Eintracht-Anhänger der sogenannten Ultra-Szene haben im Internet unter der Überschrift "Pfalzüberfall 2010 - Schlachtfest in Kaiserslautern" mehr oder weniger offen zur Gewalt aufgerufen.

Der Deutsche Fußball-Bund (DFB) und die Polizei haben die Begegnung als Risikospiel der höchsten Stufe eingeordnet.

"Wir werden so schnell wie möglich mit den Vereinen, den Fanbeauftragten und Fanprojekten in Kontakt treten", sagte der DFB-Sicherheitsbeauftragte Helmut Spahn dem Fachmagazin "kicker".

Der DFB-Kontrollausschuss-Vorsitzende Anton Nachreiner sprach von einer "sicherheitspolitischen Frage".

Eintracht-Vorstandsboss Heribert Bruchhagen ist wegen des skandalösen Aufrufs fassungslos und befürchtet bei einer Eskalation auch Sanktionen gegen den Klub. "Wir sind im Fokus und hochgradig gefährdet", sagte Bruchhagen.

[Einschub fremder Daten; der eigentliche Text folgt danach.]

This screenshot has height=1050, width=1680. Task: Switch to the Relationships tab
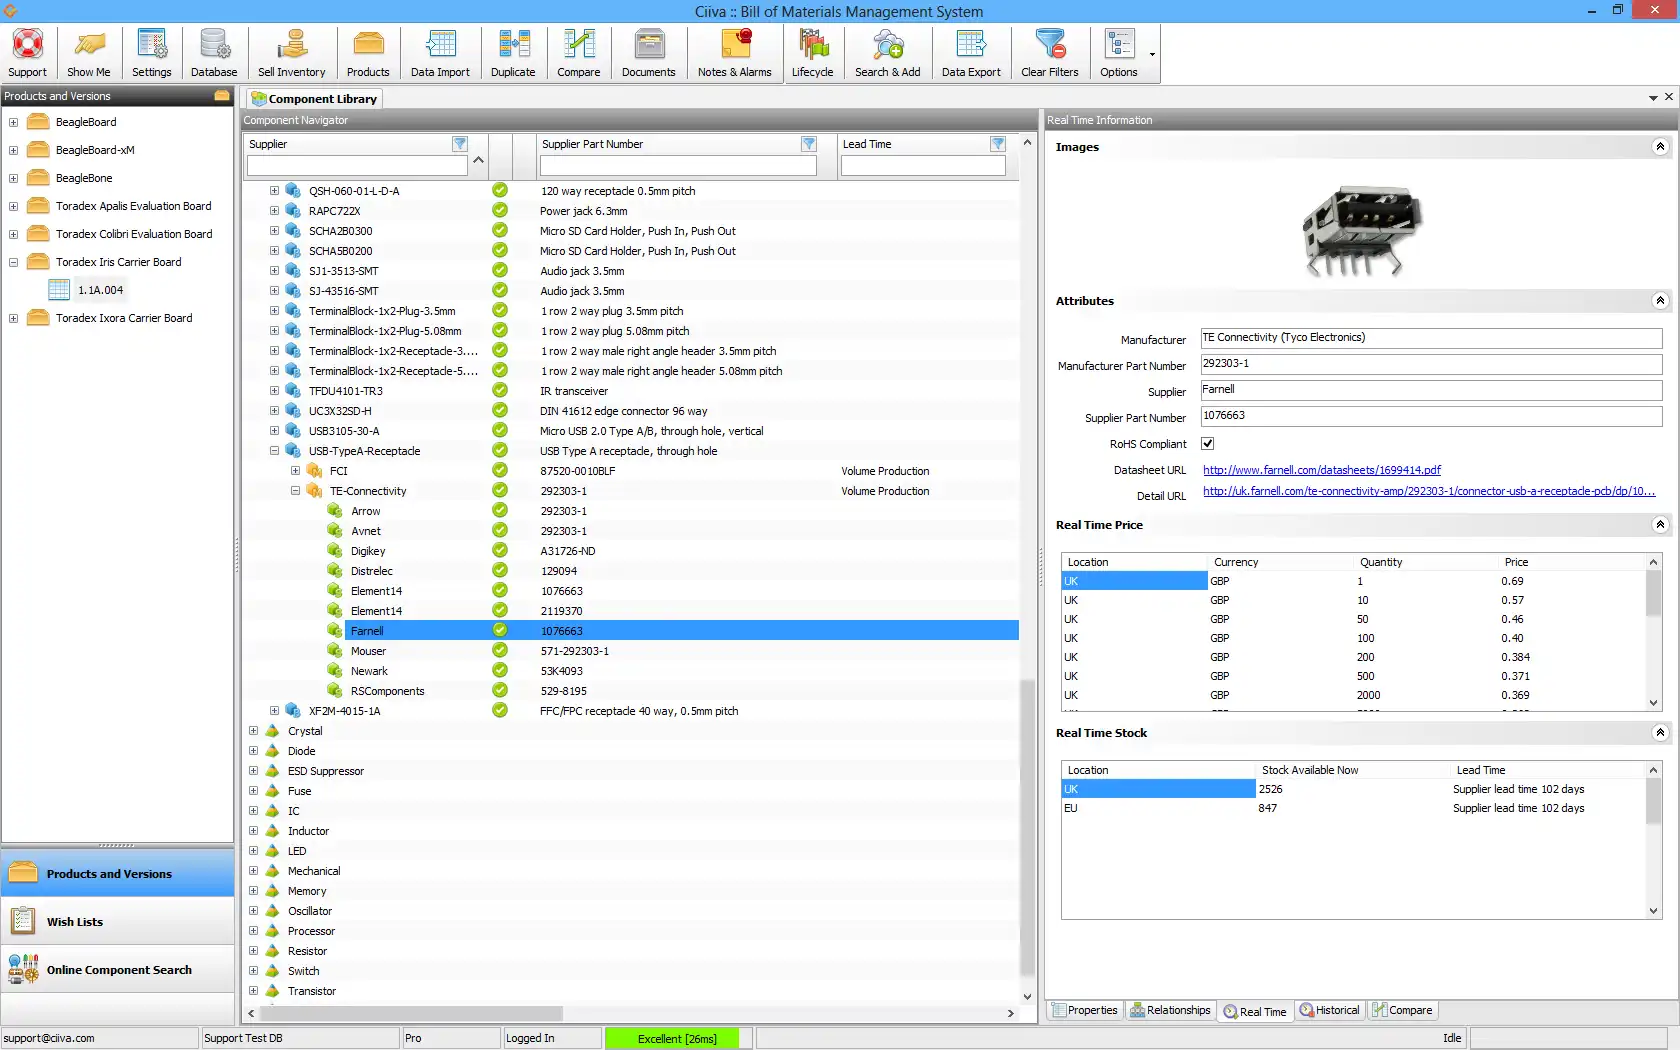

Da die Hessen zuletzt wegen Ausschreitungen der Fans schon mehrmals mit Bußgeldern belegt worden sind, drohen der Eintracht bei Fan-Krawallen im schlimmsten Fall Sanktionen vom "Geisterspiel" unter Ausschluss der Öffentlichkeit bis hin zum Abzug von Punkten.

Auf der Internetseite der Frankfurter Ultras sind ein Metzger mit einem Beil und Eintracht-Schriftzug sowie ein aufgehängtes Schwein mit dem FCK-Emblem abgebildet.

Die Ultras sprechen vom "Spiel gegen die Inzucht" und "Zivilisation gegen primitive Bauern". Auf der Website heißt es weiter: "Wir werden als großer Frankfurter Mob per Zug in der Pfalz einfallen - macht mobil - sagt allen Bescheid!"